Dossier : IMM-10288-04

Référence : 2005 CF 1434

Ottawa (Ontario), le 24 octobre 2005

EN PRÉSENCE DE MADAME LA JUGESNIDER

ENTRE :

FRIDAY ZAKKA

demandeur

et

LE MINISTRE DE LA CITOYENNETÉ ET DE L'IMMIGRATION

défendeur

MOTIFS DE L'ORDONNANCE ET ORDONNANCE

[1]         Le demandeur est citoyen du Nigeria; il est arrivé au Canada en février 2004 et il a fait une demande d'asile : il prétend craindre d'être persécuté en raison de son orientation sexuelle. Selon son Formulaire de renseignements personnels (FRP), le demandeur a eu une relation homosexuelle dans un village de l'État de Kaduna, où il est né, avec un homme se nommant Y.M.. Au cours de leur relation, Y.M. a été surpris à avoir des relations sexuelles avec un autre homme se nommant S.. Les villageois ont confronté Y.M. et S., ils les ont battus et ils les auraient tués. Au cours de cet affrontement, on a dit au demandeur que son nom avait été mentionné relativement à Y.M.. En raison de cet incident, le demandeur s'est installé à Lagos, dans le sud du Nigeria, où il a vécu jusqu'à ce qu'il quitte son pays en 2004. Il prétend craindre que sa famille, ses parents et les habitants de son village d'origine le retrouvent à Lagos et l'y tuent.

[2]         Dans la décision rendue le 16 novembre 2004, la Section de la protection des réfugiés de la Commission de l'immigration et du statut de réfugié (la Commission) a conclu que le demandeur n'était ni un réfugié au sens de la Convention, ni une personne à protéger. M. Zakka demande le contrôle judiciaire de cette décision.

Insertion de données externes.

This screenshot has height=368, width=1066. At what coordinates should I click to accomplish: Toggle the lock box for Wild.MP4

[3]         La présente demande ne soulève qu'une seule question : La Commission a-t-elle mal compris la nature des prétentions du demandeur ou mal interprété la preuve documentaire relative au traitement réservé aux homosexuels au Nigeria, et ainsi rendu une décision manifestement déraisonnable?

[4]         En l'espèce, la norme applicable est la décision manifestement déraisonnable. Je ne peux annuler la décision en cause que si elle n'est pas étayée par la preuve, c'est-à-dire que si la Commission n'a pas tenu compte des preuves portant sur une question essentielle dont elle était saisie, ou si elle les a mal interprétées (Aguebor c. Canada (Ministre de l'Emploi et de l'Immigration), [1993] A.C.F. no 732 (C.A.)).

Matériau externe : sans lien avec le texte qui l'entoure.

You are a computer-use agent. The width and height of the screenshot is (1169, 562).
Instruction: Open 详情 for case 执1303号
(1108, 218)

[5]         La décision repose essentiellement sur les conclusions suivantes :

  • Il y avait peu d'éléments donnant à penser que les villageois considéraient le demandeur comme homosexuel et, même à supposer qu'ils aient jamais eu de l'animosité à son égard, ils se sont désintéressés de lui dès qu'il a déménagé à Lagos.

  • Le Code criminel du Nigeria (le Code) interdit les actes homosexuels; cependant, il est improbable que le demandeur, ayant mené une vie discrète, attirerait l'attention des autorités; cela dit, même si c'était le cas et si des accusations étaient portées contre lui au titre des dispositions pertinentes du Code, il ne serait pas déclaré coupable sans la tenue d'un procès équitable.

  • Même si la preuve documentaire montre que « le milieu nigérian est très homophobe [...] le peuple est en général conscient de l'existence des pratiques homosexuelles et fait preuve d'une grande tolérance à cet égard » .

[6]         La Commission a essentiellement conclu que le demandeur pouvait vivre à Lagos (Nigeria) comme homosexuel sans craindre d'être persécuté ou de subir des traitements cruels et inusités de la part des personnes qu'il disait redouter.

[7]         Le demandeur soutient que la Commission n'a tiré aucune conclusion défavorable quant à la crédibilité et qu'il était manifestement déraisonnable de sa part de conclure qu'il ne courrait aucun risque s'il rentrait dans le Nord du Nigeria. Cet argument est douteux à plus d'un titre.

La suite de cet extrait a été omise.